His story doesn't end there, though.
Paul writes about what God is teaching him through this pain, through this thorn, and shares that this is all for God's strength and glory and majesty to shine through his pain.
I've heard this so many times before, but it's struck a new chord lately.
Because first of all, what an honor that is that God has chosen our weaknesses, our pain, our struggles, to include in His work. He has chosen us to be vessels for His light, not because we're put together, wholly healed or got it all figured out, but because we are broken and hurting and messed up. He's chosen our messes to be how He brings His light and love into the world.
Wow.
And when you look at it that way, more power to you, Jesus! (As if I'm the one handing out the power, haha.) If this struggle that I'm facing is how the people around me are going to know His love, His grace, and His freedom in the same way that I've experienced it, then I would go through it a million times over again, because that's how good He is.

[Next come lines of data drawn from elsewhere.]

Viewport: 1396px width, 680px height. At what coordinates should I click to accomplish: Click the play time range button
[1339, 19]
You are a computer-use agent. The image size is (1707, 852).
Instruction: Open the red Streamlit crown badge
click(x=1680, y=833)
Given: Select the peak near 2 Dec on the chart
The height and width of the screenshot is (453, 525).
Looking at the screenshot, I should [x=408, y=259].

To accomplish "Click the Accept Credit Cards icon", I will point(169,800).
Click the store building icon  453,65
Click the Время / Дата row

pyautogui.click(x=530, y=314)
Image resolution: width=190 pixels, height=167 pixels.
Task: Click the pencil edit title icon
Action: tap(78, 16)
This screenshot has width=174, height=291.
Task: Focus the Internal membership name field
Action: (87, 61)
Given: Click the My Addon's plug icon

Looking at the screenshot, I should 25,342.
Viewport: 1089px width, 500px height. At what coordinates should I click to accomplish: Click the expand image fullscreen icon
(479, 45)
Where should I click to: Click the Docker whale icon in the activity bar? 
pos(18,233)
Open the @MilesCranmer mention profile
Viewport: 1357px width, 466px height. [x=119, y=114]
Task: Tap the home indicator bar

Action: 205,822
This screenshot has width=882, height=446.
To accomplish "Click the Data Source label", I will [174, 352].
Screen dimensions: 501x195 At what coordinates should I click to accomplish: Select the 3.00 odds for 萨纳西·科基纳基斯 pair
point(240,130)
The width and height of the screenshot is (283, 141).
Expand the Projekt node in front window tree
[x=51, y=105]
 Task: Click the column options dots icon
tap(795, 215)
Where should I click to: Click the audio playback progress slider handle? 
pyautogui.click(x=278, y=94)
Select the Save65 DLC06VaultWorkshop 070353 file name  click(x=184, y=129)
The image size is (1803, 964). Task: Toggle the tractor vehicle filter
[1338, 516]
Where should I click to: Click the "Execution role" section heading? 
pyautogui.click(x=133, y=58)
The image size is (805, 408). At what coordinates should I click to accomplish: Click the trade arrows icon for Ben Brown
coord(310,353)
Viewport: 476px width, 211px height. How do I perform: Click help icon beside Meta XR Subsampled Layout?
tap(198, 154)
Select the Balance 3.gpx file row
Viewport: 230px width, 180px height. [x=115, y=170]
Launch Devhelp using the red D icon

This "thorn", this struggle, this obstacle - whatever you want to call it - it has a purpose. God's not just throwing us into these hard things for the fun of it, because what hurts our hearts hurts His too. We are being used for a divine purpose, and we don't always understand it, but that's the beauty of it. There's beauty in trusting that whatever I'm going through right now is bigger than just me, and it's a life changing mentality.
I don't know what you're going through right now, but I do know that God is doing a majorly big thing in your life, for His glory and your good. I don't know all the right words to say, and I can't fix your struggles, but I do know that we serve a good God who is working behind the scenes, loving on you, preparing you, and blessing you for whatever He has next. I know that I am so proud of you, and whether I know you by name or not, I am praying for you, and I am so so so thankful that God gave our world one of you. He knew we needed it.
Don't give up just yet; a plot twist is right around the corner.